Junker. Ein preußischer Blues rezensiert von Gerrit Lungershausen

Entwarnung: Die Leser_in, die fürchtet, nun eine authentische Geschichte (Echt! Wahr!! Wirklich!!!) aus der Vor- und Frühzeit des Ersten Weltkriegs zu lesen, kann erleichtert aufatmen. Keine Dokumente im Anhang, keine gezeichnete Biopic-histo-info-edu-fiction, kein Nachwort mit autobiografischem Enthüllungsgestus, sondern blanke Fiktion (nein, auch keine Autofiktion). Alles falsch also, und zugleich alles richtig gemacht. Aber von Anfang an.
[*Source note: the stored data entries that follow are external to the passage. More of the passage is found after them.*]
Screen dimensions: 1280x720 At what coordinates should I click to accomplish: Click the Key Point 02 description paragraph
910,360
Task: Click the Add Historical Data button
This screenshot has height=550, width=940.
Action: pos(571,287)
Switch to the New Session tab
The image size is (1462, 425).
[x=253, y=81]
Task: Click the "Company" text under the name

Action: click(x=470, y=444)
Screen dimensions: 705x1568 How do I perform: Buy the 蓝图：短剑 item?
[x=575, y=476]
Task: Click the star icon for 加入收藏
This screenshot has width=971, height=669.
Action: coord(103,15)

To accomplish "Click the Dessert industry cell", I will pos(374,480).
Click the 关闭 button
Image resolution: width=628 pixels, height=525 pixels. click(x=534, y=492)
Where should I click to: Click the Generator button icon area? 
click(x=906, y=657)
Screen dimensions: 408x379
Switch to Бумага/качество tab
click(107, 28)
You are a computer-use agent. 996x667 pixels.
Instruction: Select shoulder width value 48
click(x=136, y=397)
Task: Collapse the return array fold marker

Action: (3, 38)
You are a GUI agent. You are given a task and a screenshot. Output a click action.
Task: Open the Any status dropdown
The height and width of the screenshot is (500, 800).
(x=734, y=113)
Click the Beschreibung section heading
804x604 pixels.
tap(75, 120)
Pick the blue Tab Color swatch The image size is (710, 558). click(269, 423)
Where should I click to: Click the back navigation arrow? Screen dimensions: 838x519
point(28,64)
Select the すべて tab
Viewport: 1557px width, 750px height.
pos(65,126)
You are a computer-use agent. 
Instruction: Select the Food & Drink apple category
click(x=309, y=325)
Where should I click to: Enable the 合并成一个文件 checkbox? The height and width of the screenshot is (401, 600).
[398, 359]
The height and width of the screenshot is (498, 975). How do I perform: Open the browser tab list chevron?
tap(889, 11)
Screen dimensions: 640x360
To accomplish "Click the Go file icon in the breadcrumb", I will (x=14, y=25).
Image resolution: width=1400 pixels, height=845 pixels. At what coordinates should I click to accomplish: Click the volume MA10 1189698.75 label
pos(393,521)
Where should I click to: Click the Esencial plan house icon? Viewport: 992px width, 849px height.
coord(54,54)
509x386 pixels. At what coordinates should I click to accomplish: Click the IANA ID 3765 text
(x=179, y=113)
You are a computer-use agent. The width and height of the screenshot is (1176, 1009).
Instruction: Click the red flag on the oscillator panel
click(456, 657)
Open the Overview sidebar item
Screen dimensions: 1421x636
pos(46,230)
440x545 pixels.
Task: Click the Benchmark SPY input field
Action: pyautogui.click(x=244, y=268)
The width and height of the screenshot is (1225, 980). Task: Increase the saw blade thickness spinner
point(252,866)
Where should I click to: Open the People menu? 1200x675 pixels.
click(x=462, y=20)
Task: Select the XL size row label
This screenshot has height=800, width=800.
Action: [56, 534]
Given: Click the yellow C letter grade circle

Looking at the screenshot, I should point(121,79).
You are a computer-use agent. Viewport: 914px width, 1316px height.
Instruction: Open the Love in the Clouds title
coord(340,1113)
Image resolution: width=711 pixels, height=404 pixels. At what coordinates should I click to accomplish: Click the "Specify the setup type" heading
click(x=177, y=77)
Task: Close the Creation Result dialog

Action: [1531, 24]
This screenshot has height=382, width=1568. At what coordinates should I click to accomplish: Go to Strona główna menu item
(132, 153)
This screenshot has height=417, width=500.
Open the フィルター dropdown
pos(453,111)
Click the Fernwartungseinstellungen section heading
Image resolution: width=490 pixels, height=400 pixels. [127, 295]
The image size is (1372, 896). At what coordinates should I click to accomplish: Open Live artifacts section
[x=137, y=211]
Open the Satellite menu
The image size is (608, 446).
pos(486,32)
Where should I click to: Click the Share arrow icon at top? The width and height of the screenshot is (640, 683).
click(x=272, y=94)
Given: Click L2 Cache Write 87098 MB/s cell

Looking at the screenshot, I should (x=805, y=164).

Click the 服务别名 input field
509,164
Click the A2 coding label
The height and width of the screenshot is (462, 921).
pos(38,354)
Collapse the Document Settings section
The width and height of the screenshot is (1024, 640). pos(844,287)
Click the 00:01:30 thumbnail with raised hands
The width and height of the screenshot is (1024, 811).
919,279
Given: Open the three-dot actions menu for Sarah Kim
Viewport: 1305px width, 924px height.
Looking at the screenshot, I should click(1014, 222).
Die Erzählung setzt in grauer Vorzeit der eigentlichen Haupthandlung an. Damals. Wir sehen zwei stolze und breitschultrige Deutschordensritter, Lothar und Gomeric, die sich mit botanischem Eifer der Pflanzung einer Lindenallee widmen. Diese führt zum Haupthaus der Protagonistenfamilie und die Leser_in zugleich an die Geschichte heran, denn die Allee stammt mitnichten von beflissenen Baumpflanzern des Deutschen Ordens, wie wir gleich darauf erfahren, sondern aus der Großelterngeneration, die ausgewachsene Bäume aus Schlesien importierte. Bloß eine Story also. Genau wie die Geschichte um das Brüderpaar Ludwig und Oswald, gegensätzlich wie alle Brüder: Ludwig ist der gehorsame und mitfühlende Träumer, mit dem sein rauflustiger und widerspenstiger Bruder wenig anfangen kann. Sie wurden in eine untergehende Welt hineingeboren, die vor allem Ludwig allzu fremd ist. Der übermächtige Vater verwaltet als versehrter Veteran des Deutsch-Französischen Krieges 1870/71 den dynastischen Niedergang, die Mutter erwartet schwindsüchtig im Sanatorium Davos ihren Tod, die Hausmagd Gretchen repräsentiert die Schwundstufe eines einst zahlreichen Personals.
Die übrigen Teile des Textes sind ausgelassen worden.